The value of Mayer's stock is based on Yahoo's closing stock price of $48.15 on Monday, and could change.
Still, by the New York Times' arithmetic, she'll have been compensated more than $200 million total for her almost five years at the company, including her salary, performance bonuses, and other payouts. That's pretty good, considering her turbulent and not entirely successful tenure at the company.
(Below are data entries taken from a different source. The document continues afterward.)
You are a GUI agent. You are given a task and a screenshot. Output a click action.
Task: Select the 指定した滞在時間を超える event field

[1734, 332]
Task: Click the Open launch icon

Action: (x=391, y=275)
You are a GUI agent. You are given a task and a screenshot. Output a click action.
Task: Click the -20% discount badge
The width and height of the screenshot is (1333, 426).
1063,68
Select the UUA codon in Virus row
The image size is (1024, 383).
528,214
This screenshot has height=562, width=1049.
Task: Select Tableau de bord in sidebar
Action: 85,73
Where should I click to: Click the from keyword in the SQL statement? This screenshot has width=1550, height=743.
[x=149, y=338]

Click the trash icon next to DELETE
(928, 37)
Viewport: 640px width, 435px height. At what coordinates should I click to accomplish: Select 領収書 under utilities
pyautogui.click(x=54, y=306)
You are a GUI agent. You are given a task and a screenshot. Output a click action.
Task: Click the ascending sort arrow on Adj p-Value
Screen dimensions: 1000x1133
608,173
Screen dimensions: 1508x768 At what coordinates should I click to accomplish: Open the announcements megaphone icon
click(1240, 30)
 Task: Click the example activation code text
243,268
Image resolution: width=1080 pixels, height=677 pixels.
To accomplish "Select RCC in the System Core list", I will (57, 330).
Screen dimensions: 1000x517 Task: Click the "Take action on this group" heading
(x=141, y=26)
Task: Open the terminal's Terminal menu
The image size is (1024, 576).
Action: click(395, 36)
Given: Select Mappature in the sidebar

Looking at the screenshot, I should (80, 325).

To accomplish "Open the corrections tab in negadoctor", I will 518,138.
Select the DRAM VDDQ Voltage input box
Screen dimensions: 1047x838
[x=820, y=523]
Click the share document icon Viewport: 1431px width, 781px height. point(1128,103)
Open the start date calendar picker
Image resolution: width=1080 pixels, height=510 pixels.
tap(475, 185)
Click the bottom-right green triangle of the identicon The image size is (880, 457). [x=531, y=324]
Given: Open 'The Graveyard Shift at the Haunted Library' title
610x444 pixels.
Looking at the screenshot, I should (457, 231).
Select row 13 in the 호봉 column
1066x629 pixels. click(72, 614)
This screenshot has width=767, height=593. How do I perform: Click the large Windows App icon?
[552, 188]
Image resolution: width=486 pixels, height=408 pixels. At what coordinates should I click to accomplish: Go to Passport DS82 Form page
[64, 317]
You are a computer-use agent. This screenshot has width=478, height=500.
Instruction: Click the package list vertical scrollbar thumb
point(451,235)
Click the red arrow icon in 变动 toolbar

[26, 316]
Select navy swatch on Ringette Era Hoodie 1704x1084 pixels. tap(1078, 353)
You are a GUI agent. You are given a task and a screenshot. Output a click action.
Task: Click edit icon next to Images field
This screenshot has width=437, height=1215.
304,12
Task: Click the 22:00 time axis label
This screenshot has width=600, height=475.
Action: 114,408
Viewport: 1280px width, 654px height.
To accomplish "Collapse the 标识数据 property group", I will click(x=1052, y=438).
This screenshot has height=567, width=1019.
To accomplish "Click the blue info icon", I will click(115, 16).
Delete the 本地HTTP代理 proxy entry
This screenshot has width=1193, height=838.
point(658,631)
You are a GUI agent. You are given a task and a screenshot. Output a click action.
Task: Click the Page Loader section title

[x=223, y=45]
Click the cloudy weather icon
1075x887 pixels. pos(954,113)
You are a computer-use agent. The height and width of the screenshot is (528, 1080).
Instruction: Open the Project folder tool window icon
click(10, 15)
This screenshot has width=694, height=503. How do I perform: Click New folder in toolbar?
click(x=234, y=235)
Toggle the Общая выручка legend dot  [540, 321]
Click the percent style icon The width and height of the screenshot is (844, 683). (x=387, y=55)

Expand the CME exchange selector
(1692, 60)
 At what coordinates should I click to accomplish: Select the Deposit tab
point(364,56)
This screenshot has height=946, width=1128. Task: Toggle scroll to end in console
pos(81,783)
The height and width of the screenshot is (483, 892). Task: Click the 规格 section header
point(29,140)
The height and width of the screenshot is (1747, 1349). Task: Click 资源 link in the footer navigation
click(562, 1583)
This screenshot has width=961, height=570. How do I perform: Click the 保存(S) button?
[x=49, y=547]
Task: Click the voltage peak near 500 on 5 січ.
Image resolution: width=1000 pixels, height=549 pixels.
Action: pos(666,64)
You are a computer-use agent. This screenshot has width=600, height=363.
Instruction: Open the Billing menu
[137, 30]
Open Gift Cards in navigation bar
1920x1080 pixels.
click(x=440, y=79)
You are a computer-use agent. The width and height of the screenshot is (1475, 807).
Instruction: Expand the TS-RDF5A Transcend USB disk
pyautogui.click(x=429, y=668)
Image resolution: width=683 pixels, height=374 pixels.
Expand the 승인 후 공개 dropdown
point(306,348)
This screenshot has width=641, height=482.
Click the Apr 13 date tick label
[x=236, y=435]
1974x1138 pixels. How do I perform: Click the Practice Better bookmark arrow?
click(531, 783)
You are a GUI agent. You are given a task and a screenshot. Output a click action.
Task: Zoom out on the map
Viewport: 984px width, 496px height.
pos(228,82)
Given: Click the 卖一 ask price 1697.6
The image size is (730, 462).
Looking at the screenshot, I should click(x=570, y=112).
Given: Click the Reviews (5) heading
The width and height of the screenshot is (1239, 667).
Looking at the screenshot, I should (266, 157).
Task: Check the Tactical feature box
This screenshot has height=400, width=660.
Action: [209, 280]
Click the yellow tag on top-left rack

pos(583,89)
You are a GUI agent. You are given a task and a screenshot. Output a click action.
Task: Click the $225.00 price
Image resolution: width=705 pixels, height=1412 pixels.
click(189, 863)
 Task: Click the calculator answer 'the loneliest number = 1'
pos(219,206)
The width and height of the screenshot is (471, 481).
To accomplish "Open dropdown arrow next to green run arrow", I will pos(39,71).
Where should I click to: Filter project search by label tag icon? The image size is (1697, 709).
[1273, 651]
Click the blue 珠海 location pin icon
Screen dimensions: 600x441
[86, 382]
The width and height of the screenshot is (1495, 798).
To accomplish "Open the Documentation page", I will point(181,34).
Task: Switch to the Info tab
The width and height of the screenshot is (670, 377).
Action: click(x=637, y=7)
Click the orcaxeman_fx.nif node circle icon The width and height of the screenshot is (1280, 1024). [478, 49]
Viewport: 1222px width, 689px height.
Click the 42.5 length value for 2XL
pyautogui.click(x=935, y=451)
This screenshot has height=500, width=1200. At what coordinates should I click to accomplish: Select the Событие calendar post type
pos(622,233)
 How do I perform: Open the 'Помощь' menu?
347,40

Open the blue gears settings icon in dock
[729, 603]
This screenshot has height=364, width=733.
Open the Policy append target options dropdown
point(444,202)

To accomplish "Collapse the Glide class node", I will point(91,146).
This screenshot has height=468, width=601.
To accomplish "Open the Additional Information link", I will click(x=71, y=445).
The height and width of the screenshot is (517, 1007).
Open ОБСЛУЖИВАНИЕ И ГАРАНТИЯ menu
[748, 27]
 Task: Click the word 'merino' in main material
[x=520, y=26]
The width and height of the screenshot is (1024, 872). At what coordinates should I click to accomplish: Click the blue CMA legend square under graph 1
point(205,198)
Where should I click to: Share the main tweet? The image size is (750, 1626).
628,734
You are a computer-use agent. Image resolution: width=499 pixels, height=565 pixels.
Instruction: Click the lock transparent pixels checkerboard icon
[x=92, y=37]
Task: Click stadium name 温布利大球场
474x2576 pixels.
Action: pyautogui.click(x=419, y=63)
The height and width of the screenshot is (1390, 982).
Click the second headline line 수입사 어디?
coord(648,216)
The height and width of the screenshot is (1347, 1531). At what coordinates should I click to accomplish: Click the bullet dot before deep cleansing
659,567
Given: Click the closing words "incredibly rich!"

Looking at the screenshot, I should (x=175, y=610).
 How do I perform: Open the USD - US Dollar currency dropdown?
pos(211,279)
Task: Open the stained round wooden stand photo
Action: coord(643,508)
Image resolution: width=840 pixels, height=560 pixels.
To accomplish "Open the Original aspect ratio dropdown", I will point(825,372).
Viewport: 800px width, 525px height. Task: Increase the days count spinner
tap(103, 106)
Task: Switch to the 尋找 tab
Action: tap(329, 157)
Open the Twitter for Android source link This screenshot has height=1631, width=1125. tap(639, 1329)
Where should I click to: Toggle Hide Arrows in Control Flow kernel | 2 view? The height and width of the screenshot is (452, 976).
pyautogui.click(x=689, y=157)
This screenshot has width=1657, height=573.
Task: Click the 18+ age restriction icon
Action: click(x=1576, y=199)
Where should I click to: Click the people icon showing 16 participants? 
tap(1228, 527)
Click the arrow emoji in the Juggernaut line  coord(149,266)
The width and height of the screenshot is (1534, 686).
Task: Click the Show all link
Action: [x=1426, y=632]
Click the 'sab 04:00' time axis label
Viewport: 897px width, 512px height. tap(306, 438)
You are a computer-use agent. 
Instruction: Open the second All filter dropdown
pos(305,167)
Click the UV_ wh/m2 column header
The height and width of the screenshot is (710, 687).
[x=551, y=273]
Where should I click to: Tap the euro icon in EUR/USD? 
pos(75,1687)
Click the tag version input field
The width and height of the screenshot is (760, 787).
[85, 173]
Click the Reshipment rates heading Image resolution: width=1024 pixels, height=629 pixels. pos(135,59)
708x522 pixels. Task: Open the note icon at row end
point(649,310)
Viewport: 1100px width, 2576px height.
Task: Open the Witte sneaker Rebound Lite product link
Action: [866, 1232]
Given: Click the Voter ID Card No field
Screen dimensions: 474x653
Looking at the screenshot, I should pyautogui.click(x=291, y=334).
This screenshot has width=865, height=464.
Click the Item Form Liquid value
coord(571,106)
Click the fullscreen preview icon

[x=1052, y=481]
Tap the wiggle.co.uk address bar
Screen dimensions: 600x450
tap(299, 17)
Yahoo was never able to rekindle its revenue growth under Mayer's stewardship.
That said, the company's stock price has more than tripled on her watch (although the gain has more to do with the rise in value of Yahoo's investments in Alibaba and its Japanese joint-venture than in Yahoo's core business).
Just recently, Verizon and Yahoo reduced the value of the deal by $350 million after Yahoo disclosed data breaches that affected hundreds of millions of users.
An investigation into the data breaches found that Yahoo executives didn't "properly comprehend or investigate" the attacks. As a result, Yahoo's general counsel, Ronald Bell, resigned, and Mayer did not receive her 2016 cash bonus, which would have been as much as $2 million. Mayer also voluntarily gave up her 2017 bonus and equity grants.
Yahoo was not immediately available for comment.